APPLY WHAT YOU READ:
(a) From the Jennifer Harman profile, return the passage from "Jennifer C. Harman" up to and including "Bicknell in 2020.".
(b) According to the Jennifer Harman profile, who gave Harman a short tutoring session before her first bracelet win?
(c) List every woman the Jennifer Harman profile names as holding two bracelets in WSOP open events.

PROVIDED PASSAGE:

World Series of Poker
- Bracelets: 2
- Final tables: 12
- Money finishes: 37
- Highest WSOP Main Event finish: None

World Poker Tour
- Title: None
- Final table: 2
- Money finishes: 14

= Jennifer Harman =

American poker player (born 1964)

Jennifer C. Harman (born November 29, 1964) is an American professional poker player. She has won two World Series of Poker bracelets in open events, one of only four women to have done so .

==Poker career==
Harman won her first World Series of Poker bracelet in 2000 at the No Limit Deuce to Seven Lowball Event (at a final table that also included fellow professionals Lyle Berman and Steve Zolotow). She had never played that game prior to the event, but received a five-minute tutoring session from Howard Lederer before playing. She won her second WSOP bracelet in 2002 at the $5,000 Limit Texas hold 'em event (the field also included Mimi Tran, Humberto Brenes, and Allen Cunningham). She was the first woman to hold two bracelets in WSOP open events, joined by Vanessa Selbst in 2012, Loni Harwood in 2015, and Kristen Bicknell in 2020.

DATA BLOCK:
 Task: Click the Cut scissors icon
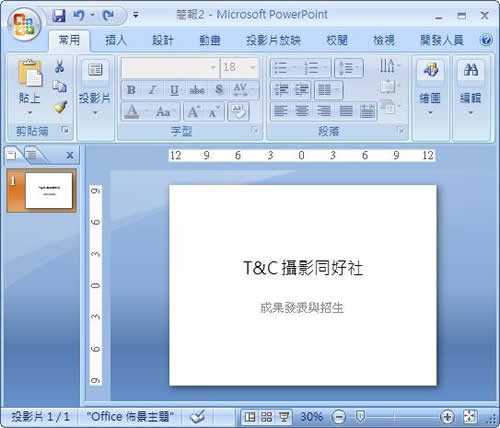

ANSWERS TO THIS EXERCISE:
(a)
Jennifer C. Harman (born November 29, 1964) is an American professional poker player. She has won two World Series of Poker bracelets in open events, one of only four women to have done so .

==Poker career==
Harman won her first World Series of Poker bracelet in 2000 at the No Limit Deuce to Seven Lowball Event (at a final table that also included fellow professionals Lyle Berman and Steve Zolotow). She had never played that game prior to the event, but received a five-minute tutoring session from Howard Lederer before playing. She won her second WSOP bracelet in 2002 at the $5,000 Limit Texas hold 'em event (the field also included Mimi Tran, Humberto Brenes, and Allen Cunningham). She was the first woman to hold two bracelets in WSOP open events, joined by Vanessa Selbst in 2012, Loni Harwood in 2015, and Kristen Bicknell in 2020.

(b) Howard Lederer

(c) Jennifer Harman, Vanessa Selbst, Loni Harwood, Kristen Bicknell